Last but not least, I speculate that datacenter optimization is a perma-trend and it’ll be interesting to see how liquid-cooled plays into it.


Someone more knowledgeable than I can correct me if I’m wrong, but my guess is that retrofitting existing data centers is not a long term solution. Heat management requirements are taking a quantum step forward.

New data center will be designed from the ground up specifically to address the issue. Existing data centers (largely leasehold buildings) will be returned to the owner when the lease expires (or early exit is negotiated), but will be retrofitted as a stop-gap measure as the availability of appropriate structures in suitable locations is most certainly limited.


I believe there will be AI Data centers and Data Centers for everything else. You really don’t need water cooling for transportation of data for the internet.



Also from $VRT’s site:

This surprised me too:
“…for extreme densities, rack size typically increases in height and width.”

…meaning: massive GPU deployments drive not only PLUMBING changes, but they can even drive a change in dimensions of the racks used!
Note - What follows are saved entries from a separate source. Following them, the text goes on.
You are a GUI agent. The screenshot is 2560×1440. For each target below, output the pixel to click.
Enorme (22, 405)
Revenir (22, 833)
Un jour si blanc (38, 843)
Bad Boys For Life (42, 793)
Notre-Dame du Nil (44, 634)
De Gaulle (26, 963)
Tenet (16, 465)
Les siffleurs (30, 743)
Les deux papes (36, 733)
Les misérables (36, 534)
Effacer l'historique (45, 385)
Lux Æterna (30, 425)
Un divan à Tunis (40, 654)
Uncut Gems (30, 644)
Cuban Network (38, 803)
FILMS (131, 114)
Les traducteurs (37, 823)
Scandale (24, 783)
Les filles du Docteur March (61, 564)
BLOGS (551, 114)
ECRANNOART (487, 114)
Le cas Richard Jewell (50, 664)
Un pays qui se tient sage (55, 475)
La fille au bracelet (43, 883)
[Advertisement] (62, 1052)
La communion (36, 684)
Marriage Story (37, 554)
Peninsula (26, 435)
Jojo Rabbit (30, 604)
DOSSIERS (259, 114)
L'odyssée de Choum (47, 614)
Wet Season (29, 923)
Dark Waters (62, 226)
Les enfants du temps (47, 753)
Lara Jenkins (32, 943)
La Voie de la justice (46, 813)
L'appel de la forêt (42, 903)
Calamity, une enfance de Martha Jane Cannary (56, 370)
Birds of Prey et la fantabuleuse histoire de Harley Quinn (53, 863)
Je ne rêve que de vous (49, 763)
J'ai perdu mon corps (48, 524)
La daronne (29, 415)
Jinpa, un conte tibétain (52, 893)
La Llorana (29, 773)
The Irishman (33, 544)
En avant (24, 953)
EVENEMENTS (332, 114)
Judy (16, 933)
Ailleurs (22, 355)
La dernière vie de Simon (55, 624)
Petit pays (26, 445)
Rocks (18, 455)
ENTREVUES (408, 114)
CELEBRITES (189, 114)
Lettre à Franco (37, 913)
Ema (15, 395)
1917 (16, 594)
Convincing a Data Center Engineer to switch to a different rack size is not trivial; the standard for dimensions for racks was set clear back 1922 by AT&T and hasn’t changed much (…if at all) since then. Everything in the layout of a Data Center floor is driven by the standard rack size. So GPUs are literally driving a from-the-floor-up overhaul of how a Data Center is built.

Probably no coincidence that $VRT’s stock has TRIPLED since its 2021 highs.


Absolutely correct Andy. I should have been more explicit as I implied that every data center would upgrade to support liquid cooling. Conventional computing isn’t going away. It will coexist along with AI support data centers for years to come.


At the risk of going completely off topic, data center sites take a very long time to ultimately get built due to power requirements. Around my area, it takes around 3 years to be able to break ground due to waiting for the utility company to provide the requisite power infrastructure.

All of these data centers are being built and planned now and will be for many years. Water, in most cases, won’t be a problem.

If the building design needs to be changed to allow for liquid cooling, it will be done. If water is indeed the means to cool, I have no doubt engineers will figure it out pretty quickly. I think power may end up being the limiting factor.



In my area Google and Facebook both put in Data Centers in about a year. Switch, which was a Data Center Reit that went private, built their own Solar Field in my area, to power their Data Centers.



$MSFT is potentially/allegedly prepared to invest 100 BILLION dollars in a DataCenter.

" The planned U.S.-based supercomputer, referred to as “Stargate,” will be designed to house millions of specialized server chips to boost OpenAI’s artificial intelligence capabilities, the people added. "

" Executives expect to launch Stargate as soon as 2028 and expand it through 2030. They have already discussed alternative power sources, such as nuclear energy, for the supercomputer, which will likely require at least several gigawatts—enough to power at least a few large data centers today—to operate."

MILLIONS of GPUs. In a SINGLE datacenter.
This, to me, is NOT evidence that the AI Hype Cycle has peaked.